This sermon was preached by the Right Reverend Denise Ferguson on St Oswald’s Day: 6 August 2023
Matt 14:13-21 – Feeding the Five Thousand
Holy God, as we worship together and explore your Word, may we have ears to hear, minds to understand and hearts to respond. Amen.
Today we commemorate Oswald, Christian, soldier, and King of Northumbria; the saint for which this parish is named. I am not going to unpack the life and ministry of St Oswald, because I am sure you are far more familiar with his story than I am. However, there is a reason why he is remembered in the Christian calendar, and why this parish has been named for him.
One of the significant characteristics of Oswald’s life and ministry was his missionary zeal. Having been exiled to the Scottish Island of Iona, he was converted to the Christian faith, and baptised by the monks of St Columba.
When he returned to Northumbria to reclaim his throne in 633, he carried with him this newfound faith and a missionary zeal for others to share in that faith.
Together with Aidan, it is recorded that they achieved the conversion of a large part of the district.
Such was the impact of his life and ministry, that after his death in 642, the English honoured Oswald as a martyr and shortly after he was canonised.
The original Gospel reading set to commemorate Oswald immediately preceded todays Gospel reading – it recorded the death of St John the Baptist.
Ali and I agreed that it wasn’t exactly edifying, so we chose to use the Gospel of the day – being the tenth Sunday after Pentecost. If we haven’t heard it, why am I mentioning it?
This story of the death of John the Baptist does impact on what we have heard in today’s Gospel.
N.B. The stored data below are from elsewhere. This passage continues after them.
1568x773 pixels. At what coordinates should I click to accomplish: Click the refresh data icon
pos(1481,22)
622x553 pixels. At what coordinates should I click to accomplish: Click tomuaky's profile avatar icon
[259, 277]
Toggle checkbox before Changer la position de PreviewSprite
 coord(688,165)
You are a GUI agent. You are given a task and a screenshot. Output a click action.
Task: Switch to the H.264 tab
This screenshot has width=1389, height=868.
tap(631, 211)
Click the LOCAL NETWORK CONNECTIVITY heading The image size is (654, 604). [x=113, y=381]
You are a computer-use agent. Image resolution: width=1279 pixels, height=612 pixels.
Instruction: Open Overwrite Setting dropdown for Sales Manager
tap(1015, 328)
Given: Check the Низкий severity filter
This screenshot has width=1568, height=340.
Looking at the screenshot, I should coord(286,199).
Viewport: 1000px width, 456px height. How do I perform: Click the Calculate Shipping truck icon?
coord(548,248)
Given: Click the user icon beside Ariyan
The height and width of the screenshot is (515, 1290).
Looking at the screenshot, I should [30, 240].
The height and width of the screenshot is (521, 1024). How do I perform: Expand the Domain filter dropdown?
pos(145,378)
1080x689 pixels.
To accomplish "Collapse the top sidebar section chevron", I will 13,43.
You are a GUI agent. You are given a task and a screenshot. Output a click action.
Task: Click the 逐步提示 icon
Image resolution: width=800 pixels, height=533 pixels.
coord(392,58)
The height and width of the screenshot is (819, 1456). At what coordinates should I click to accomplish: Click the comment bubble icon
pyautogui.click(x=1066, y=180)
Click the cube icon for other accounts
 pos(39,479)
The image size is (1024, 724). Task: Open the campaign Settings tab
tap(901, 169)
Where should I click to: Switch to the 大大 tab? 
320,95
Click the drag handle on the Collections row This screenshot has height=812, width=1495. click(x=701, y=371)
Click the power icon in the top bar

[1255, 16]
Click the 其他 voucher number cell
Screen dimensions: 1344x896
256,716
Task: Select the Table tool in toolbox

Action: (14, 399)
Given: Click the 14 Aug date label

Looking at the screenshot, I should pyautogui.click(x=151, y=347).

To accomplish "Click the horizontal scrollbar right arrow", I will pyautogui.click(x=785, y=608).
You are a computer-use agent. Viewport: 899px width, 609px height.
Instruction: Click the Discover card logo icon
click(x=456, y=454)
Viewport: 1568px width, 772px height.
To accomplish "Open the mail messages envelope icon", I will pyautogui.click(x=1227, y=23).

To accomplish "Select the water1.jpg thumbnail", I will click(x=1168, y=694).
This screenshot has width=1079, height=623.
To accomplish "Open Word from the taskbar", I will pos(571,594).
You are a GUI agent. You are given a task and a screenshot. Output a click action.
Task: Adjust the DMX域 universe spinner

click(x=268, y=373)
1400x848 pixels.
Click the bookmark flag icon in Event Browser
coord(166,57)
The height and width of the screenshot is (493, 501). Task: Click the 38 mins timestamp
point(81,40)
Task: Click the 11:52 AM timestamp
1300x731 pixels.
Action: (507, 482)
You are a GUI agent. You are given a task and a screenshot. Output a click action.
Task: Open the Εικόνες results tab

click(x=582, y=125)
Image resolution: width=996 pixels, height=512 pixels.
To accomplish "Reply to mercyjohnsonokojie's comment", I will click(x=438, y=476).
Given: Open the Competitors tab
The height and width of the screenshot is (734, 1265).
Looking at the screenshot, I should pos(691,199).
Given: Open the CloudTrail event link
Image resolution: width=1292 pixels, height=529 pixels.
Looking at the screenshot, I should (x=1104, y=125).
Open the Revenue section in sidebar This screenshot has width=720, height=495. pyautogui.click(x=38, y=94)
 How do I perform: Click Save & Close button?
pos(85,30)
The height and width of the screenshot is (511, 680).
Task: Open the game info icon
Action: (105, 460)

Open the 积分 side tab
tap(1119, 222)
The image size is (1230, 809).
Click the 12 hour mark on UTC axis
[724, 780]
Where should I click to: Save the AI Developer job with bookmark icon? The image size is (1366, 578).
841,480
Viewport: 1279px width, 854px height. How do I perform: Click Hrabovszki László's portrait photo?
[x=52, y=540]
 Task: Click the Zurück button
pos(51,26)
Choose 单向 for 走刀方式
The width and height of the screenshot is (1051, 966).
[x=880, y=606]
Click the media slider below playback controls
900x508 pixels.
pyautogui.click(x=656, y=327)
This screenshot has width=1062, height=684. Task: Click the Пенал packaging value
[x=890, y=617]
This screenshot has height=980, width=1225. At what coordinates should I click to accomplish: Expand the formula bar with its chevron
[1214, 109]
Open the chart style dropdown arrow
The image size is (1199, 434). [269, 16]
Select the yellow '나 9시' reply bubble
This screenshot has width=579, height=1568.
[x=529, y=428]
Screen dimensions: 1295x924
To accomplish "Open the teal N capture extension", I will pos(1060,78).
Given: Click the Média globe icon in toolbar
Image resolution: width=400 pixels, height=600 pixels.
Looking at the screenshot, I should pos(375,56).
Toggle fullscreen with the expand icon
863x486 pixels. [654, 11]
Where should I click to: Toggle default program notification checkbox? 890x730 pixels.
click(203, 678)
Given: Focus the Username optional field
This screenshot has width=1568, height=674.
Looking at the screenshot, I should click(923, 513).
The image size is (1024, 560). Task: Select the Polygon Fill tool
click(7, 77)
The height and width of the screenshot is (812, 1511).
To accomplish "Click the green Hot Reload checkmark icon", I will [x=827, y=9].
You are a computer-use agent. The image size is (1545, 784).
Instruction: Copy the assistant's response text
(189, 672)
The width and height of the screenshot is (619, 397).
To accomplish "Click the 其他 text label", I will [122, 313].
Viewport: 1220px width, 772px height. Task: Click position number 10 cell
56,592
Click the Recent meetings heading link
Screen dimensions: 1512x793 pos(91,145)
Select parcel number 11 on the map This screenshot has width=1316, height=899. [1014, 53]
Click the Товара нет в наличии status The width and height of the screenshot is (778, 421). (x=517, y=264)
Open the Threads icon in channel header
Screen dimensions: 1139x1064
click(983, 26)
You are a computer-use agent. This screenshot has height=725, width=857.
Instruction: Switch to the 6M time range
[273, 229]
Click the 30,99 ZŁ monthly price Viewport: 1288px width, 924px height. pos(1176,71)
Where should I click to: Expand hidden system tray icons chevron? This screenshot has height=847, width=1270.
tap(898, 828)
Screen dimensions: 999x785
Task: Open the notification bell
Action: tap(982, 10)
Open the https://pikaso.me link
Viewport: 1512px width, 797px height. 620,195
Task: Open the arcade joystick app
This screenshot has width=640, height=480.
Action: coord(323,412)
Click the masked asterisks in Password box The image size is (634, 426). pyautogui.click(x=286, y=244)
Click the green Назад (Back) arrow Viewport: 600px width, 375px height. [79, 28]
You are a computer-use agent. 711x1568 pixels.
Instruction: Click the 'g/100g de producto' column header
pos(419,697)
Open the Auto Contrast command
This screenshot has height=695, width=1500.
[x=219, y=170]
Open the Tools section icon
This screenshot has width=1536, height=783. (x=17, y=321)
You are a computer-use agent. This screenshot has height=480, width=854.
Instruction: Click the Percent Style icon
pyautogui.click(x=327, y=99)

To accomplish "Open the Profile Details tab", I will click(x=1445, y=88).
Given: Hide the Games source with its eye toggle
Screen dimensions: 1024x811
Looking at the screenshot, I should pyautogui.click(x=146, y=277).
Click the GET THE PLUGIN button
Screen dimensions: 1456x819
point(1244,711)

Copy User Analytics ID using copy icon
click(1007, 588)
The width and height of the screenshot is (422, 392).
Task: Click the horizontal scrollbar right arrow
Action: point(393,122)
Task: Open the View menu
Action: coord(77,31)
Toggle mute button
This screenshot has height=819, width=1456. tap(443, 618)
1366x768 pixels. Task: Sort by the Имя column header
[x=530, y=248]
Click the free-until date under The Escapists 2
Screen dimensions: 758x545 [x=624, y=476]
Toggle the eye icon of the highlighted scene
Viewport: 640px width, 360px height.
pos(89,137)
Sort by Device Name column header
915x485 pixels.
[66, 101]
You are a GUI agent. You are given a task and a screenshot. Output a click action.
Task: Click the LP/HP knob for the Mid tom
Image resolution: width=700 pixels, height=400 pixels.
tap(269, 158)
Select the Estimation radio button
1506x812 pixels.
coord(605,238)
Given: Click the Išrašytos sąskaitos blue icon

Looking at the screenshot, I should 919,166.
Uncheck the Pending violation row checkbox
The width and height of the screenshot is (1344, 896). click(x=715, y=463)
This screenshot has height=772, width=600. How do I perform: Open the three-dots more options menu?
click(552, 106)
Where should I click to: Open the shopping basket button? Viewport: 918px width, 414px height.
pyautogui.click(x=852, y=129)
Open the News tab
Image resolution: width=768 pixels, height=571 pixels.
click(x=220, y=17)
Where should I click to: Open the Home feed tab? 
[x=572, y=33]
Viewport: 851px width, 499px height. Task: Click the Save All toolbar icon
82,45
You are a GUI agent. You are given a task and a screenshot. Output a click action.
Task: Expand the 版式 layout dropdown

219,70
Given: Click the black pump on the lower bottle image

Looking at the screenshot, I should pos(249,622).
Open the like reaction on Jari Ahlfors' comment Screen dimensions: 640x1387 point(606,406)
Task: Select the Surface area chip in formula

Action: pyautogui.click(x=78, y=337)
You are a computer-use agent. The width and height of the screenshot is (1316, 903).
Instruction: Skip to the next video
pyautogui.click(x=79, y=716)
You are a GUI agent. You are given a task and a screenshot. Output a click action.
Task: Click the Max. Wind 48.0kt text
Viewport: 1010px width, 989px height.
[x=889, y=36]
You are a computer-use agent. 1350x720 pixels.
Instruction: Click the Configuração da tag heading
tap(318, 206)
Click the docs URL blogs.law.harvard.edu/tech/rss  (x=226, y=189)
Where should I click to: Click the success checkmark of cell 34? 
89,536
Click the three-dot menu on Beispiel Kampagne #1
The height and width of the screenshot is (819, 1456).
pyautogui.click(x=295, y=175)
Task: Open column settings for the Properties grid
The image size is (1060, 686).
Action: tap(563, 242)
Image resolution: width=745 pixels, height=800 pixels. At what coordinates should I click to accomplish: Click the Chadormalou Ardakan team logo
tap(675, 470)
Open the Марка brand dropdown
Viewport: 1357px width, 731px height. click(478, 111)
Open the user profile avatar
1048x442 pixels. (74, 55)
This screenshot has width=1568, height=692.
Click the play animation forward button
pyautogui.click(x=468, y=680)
Think about it. Jesus had just received the news that his cousin, friend, prophet, evangelist and herald, John had been killed. As one commentator wrote ‘John literally loses his head on account of a drinking party that got out of hand, and on account of his public condemnation of Herod’s larger family for their equally public immorality. He gets killed not because he heralded Jesus as the Christ and not on account of some big, cosmically vital theological issue but on account of having aggravated the wrong people by pointing out the sordid and lurid nature of their lives.’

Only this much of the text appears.